When? Hard to say, because the people who like him ride hard for him, and if an impeachment where even his defense acknowledged he was guilty of his crimes didn't do it, it is pretty clear nothing can change their minds. His 2020 campaign might fall apart (especially if it turns out Democrats, knowing that impeachment would die in the senate, have been sitting on some really explosive, verifiable facts to start leaking in the run-up to the November election).

If he wins in 2020, he's going to take that as free rein to do whateverthefuck he pleases and he might pick the wrong policy or say the wrong thing (finally), or the economy might finally take a turn for the worse, either of which might lead to his voters finally turning against him. If the scandals get so egregious his voters turn on him, you better believe Mitch McConnell (the ultimate survivor) and the rest of the Republican party will cut bait on him in a heartbeat.

He might leave office in 2024 with the Republican party a compromised shamble and with dozens of criminal investigations catching up to him. If the Senate decides not to protect him, and the right kind of scandal comes along, it's not hard to imagine the electorate dumping Trump en masse, and in an act of collective amnesia, suddenly pretending they never liked him all along.

There is a very strong chance that once he is no longer protected from scandal and reckoning by the White House, the senate, and/or Bill Barr, a series of scandals and investigations and prosecutions will make public JUST how corrupt he was, and make it pretty obvious many in the top echelons of the Republican Party could not possibly have been unaware, and Trump will drag them down with him. Don't think Trump is loyal: he'll rat every single one of those guys out if he thinks it would benefit him, or just for petty revenge because they turned on him. Or just because whatever keeps his name trending on Twitter is an absolute good in his mind.

Any of these scenarios would leave the Republican party a shambles that had clearly, unequivocally chucked its claimed moral principles for a grab at power, and the morning-after shame (among the American Evangelicals in particular) after backing THIS guy, is going to sting.

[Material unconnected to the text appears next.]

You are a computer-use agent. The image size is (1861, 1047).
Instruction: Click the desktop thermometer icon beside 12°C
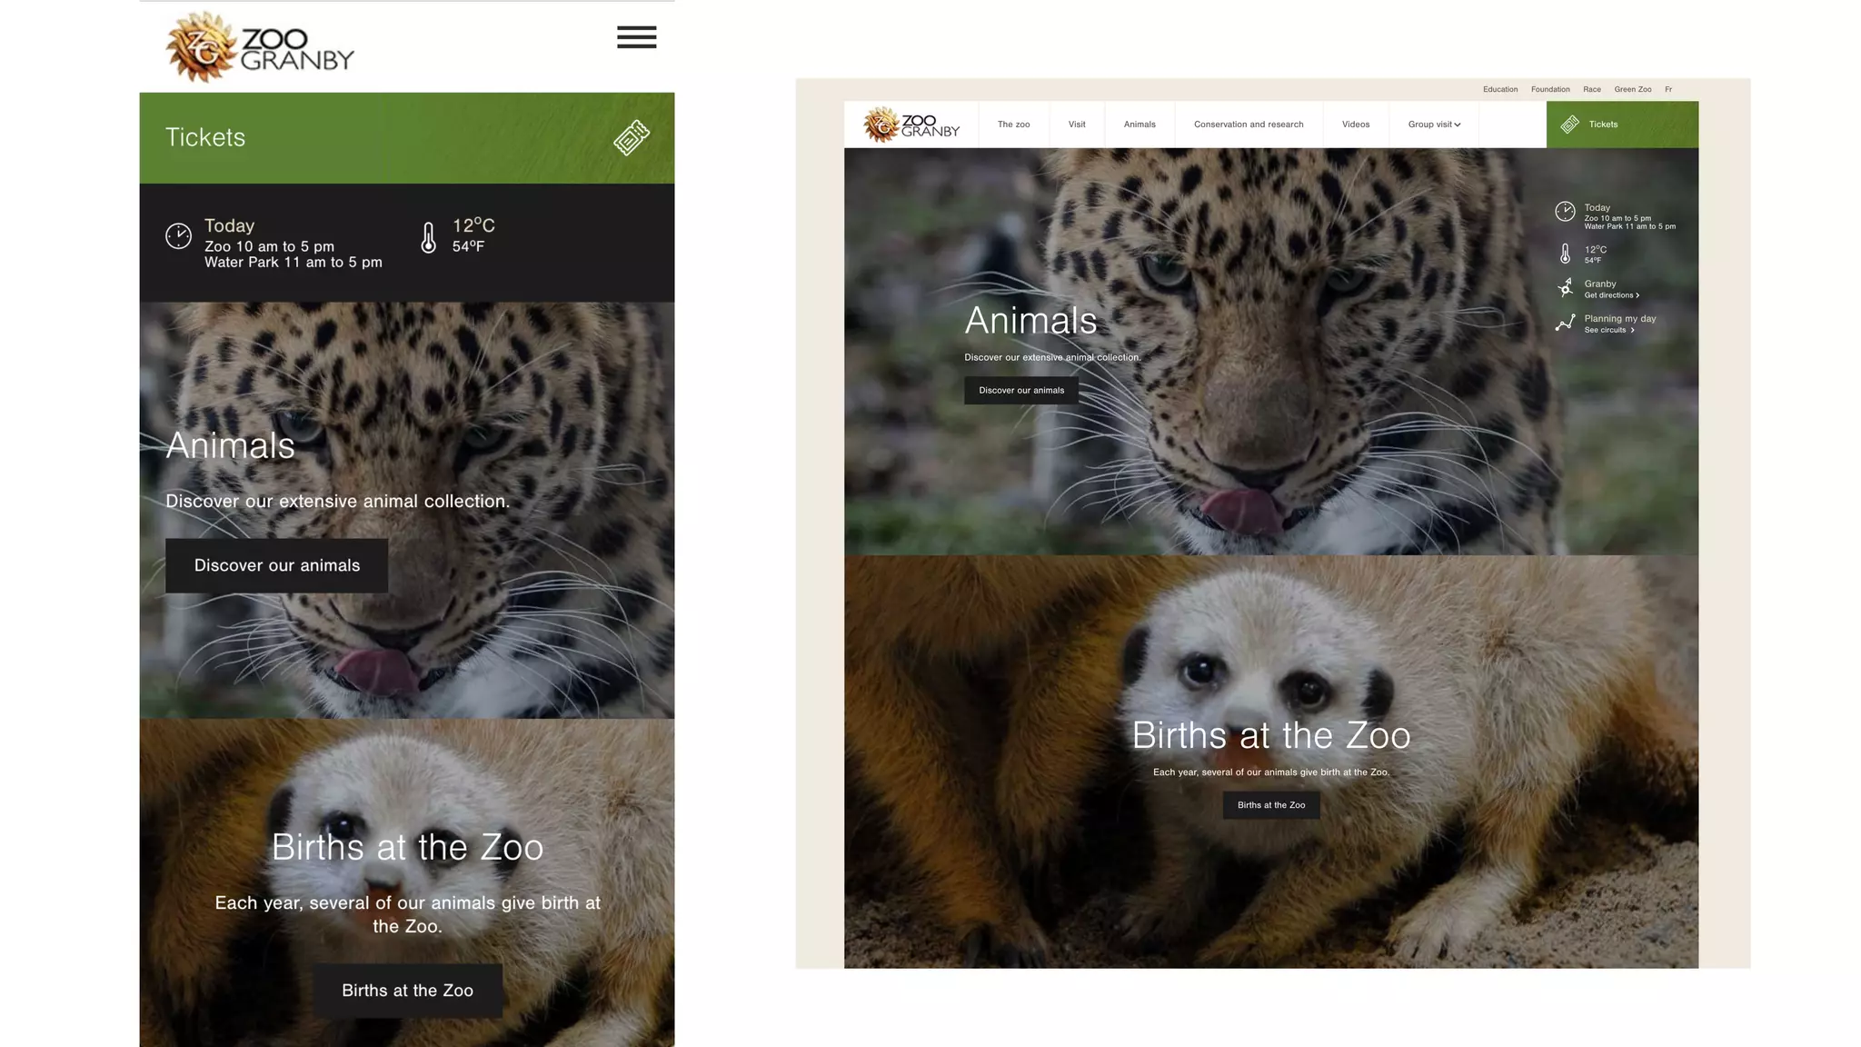(1565, 254)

Into this chaos: that one vote to convict will be Romney's case to be the new face of the Republican party going forward. He can position himself as the moral center of the Republican party's future, as well as the bridge between the GOP's past and its future, as a former presidential candidate himself.

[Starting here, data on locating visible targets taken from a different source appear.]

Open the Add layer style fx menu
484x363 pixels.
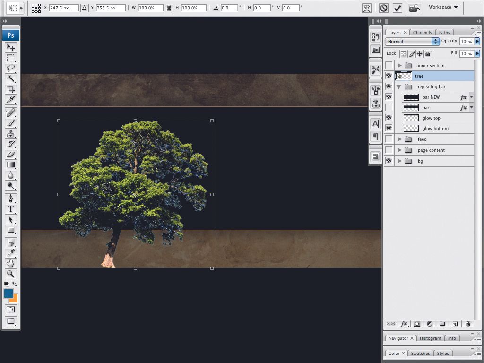pos(404,324)

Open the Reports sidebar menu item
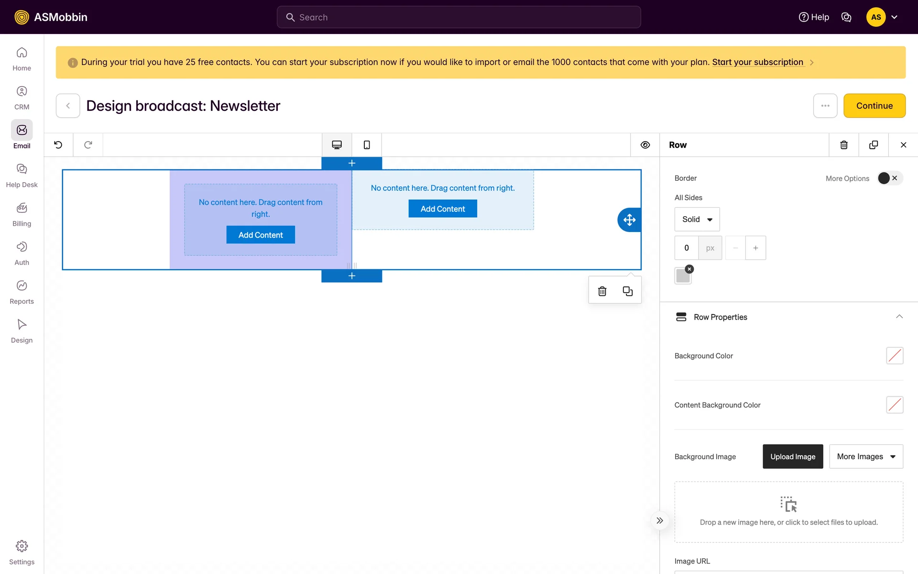click(22, 292)
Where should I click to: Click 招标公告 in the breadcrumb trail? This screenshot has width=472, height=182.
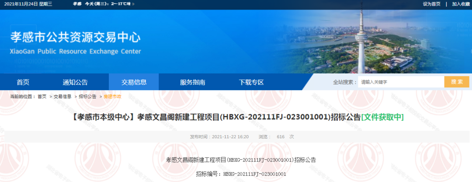pos(87,96)
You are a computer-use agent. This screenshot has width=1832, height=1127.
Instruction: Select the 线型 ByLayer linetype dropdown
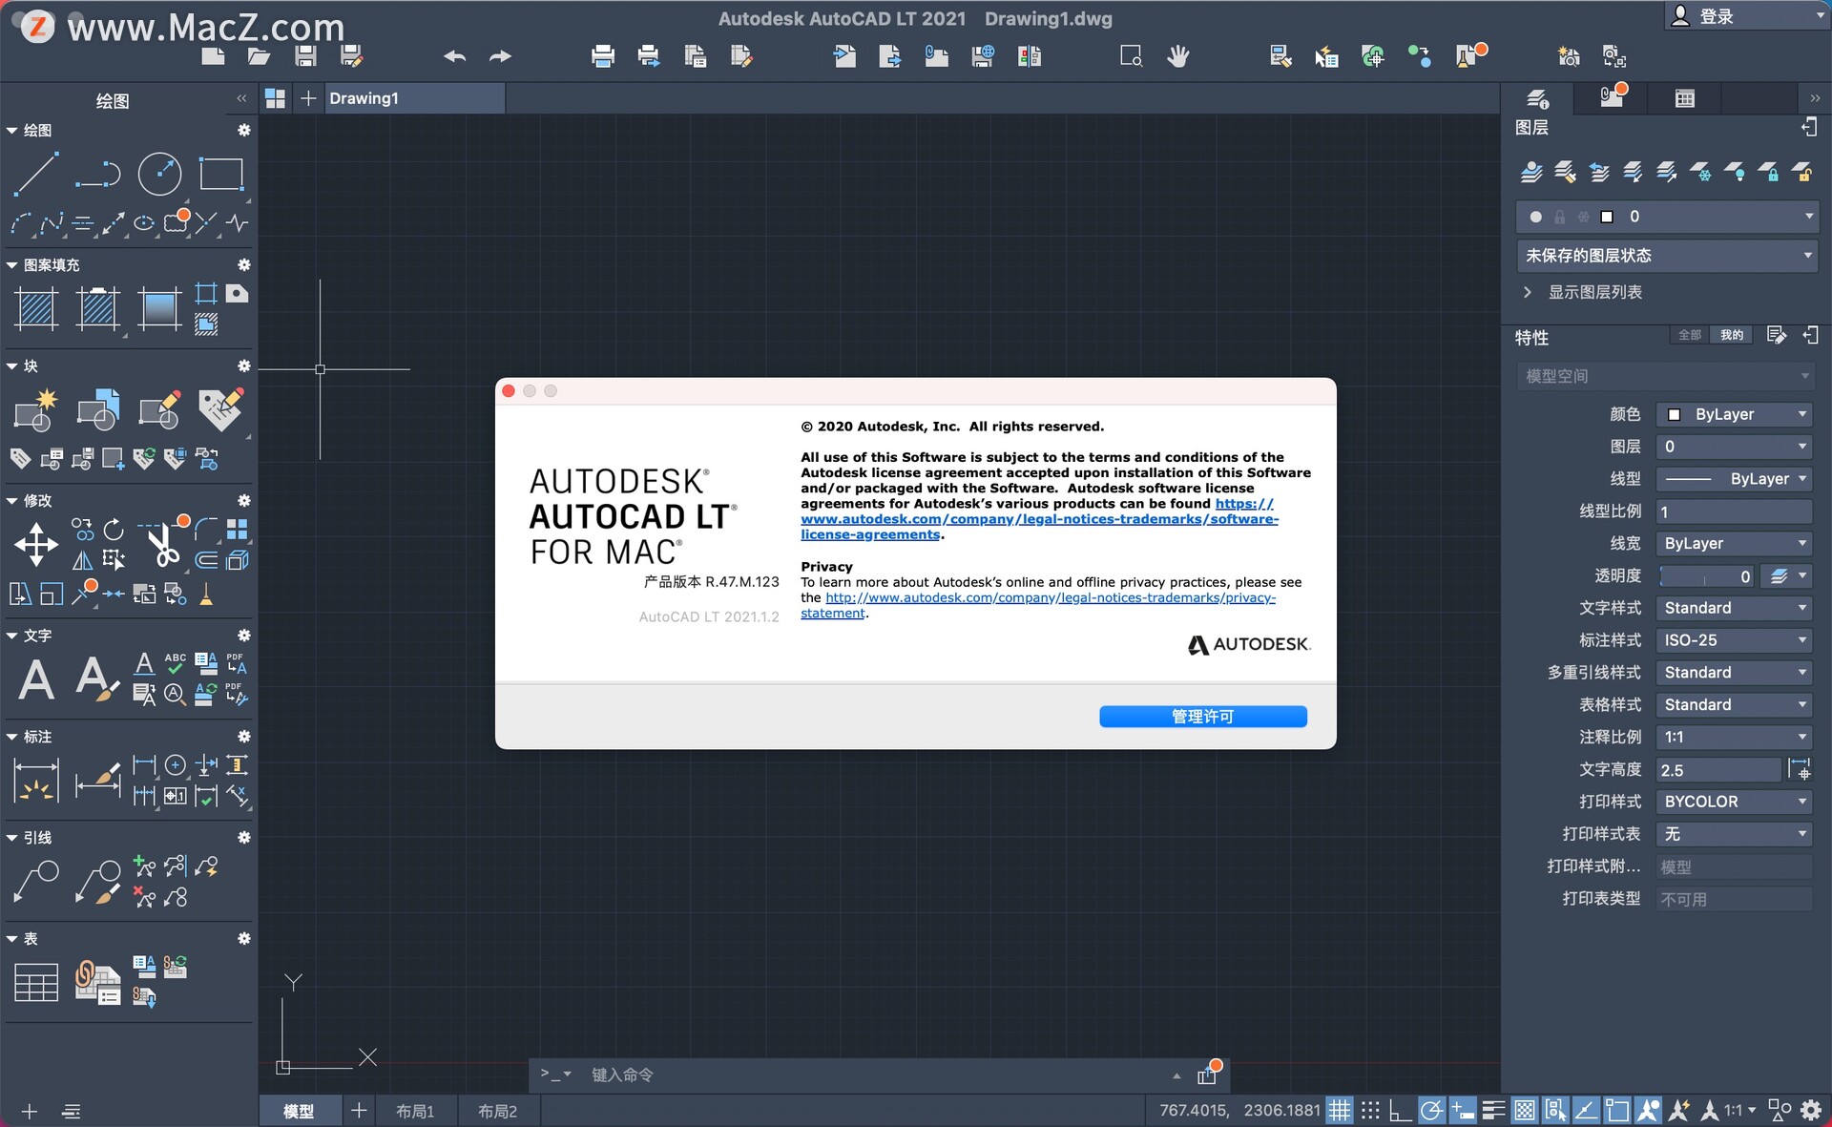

It's not a far-fetched bet that Trump will go down in scandal and drag a huge part of the GOP infrastructure with him in self-defense or spite. It's not that risky for Romney to bet on it, and give himself a "last man standing" escape hatch. Romney has done the minimum he can do to dissociate himself from that scandal and corruption, at whatever time in the future that corruption becomes a political liability. Which it almost certainly will. And it'll probably work.

Here's Romney having his feet held to the fire by Chris Wallace on Fox News.

He'll frame it as an act of courage. Ehh, it might be. He'll catch hell now, for a while, from his team. He also has years before he is up for reelection, and there's a much higher than nonzero chance he'll be vindicated in the interim. If he doesn't stand for reelection or leaves the Republican party, I'll take this all back and announce he was showing moral courage. But I have seen too many people get too much praise for too-small acts of defiance against the moral rot in US politics to take my hat off to him yet. Call me cynical, but in my imagination, Mitt wrote "#Romney2024" on his impeachment ballot.

Final point:

Trump's impeachment is a screamingly, solid case why politicians should not have the final say on impeachment - in South Korea the National Assembly voted on impeachment, and a constitutional court of judges convened to make a final ruling. Judges whose lives and careers were based on knowing and interpreting Korea's constitution, and who did NOT HAVE AN EYE on their reelection chances. Not a single Republican in the Senate cared whether Trump was guilty, and they were brazenly honest about the fact they would not judge fairly, because for them their impeachment vote was a political calculation, not an attempt at moral or factual rightness. They have made US government and the principles of its founders into a mockery, and the world sees.